The financial management initiative is two-pronged. First, the budget process will be overhauled to bring it into clearer alignment with state law. According to Interim Executive Director Snead, "the budget has been adopted in compliance with local budget law, but the process we are undertaking will improve the readability and transparency of the budget document so the public can easily ascertain how its tax dollars are being used." Second, the board will adopt a more formal approach to financial controls, providing a framework for staff to improve internal financial checks and balances that are crucial for a mature public organization.

With guidance from Snead, the board adopted a new organizational structure and, again, is putting much-needed procedures in place.

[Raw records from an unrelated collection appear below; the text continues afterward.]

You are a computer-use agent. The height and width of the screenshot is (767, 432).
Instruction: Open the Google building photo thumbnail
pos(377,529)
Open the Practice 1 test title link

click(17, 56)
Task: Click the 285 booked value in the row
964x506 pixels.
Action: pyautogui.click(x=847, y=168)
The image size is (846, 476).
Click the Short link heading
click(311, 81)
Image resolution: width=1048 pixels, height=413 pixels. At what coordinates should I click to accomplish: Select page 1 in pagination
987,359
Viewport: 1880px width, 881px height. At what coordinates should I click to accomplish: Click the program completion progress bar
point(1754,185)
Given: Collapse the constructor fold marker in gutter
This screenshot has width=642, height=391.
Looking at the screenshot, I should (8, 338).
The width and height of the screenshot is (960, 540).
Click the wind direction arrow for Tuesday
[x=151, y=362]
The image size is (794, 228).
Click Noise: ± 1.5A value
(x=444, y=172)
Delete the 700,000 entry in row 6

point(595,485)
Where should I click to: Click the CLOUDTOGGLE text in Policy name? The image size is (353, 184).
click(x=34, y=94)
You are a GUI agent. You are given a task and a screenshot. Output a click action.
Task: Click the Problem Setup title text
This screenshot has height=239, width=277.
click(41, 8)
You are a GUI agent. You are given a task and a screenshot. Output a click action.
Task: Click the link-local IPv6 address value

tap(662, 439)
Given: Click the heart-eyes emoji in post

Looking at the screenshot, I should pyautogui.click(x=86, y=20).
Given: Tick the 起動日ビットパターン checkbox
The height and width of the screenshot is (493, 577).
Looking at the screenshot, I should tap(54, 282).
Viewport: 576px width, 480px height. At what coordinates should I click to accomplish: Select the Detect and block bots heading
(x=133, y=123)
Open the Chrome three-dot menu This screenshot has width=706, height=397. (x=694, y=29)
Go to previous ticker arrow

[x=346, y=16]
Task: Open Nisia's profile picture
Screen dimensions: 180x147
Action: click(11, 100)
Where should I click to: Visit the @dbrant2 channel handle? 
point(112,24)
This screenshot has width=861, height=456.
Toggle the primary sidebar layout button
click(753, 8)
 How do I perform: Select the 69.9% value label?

Structurally, a single recreation programs director will handle all recreation programming from kids' sports to adult exercise classes and an event coordinator will assure that all SPRD-sponsored and supported events are handled professionally and efficiently. Pre-school and after-school programs will continue in their current forms. Also, by year's end, all staff and instructors will, for the first time in memory, have up-to-date job descriptions and hiring agreements.

The old adage about things being held together by baling wire and chewing gum is not far from the truth regarding SPRD's computer network. Constant breakdowns, antiquated software, poor security and terrible internet access plague the "system." While longer term fixes will be needed, the board is currently spending significant sums on replacing the network's server hub, upgrading software, securing the system from possible hackers and finding reliable technology support services.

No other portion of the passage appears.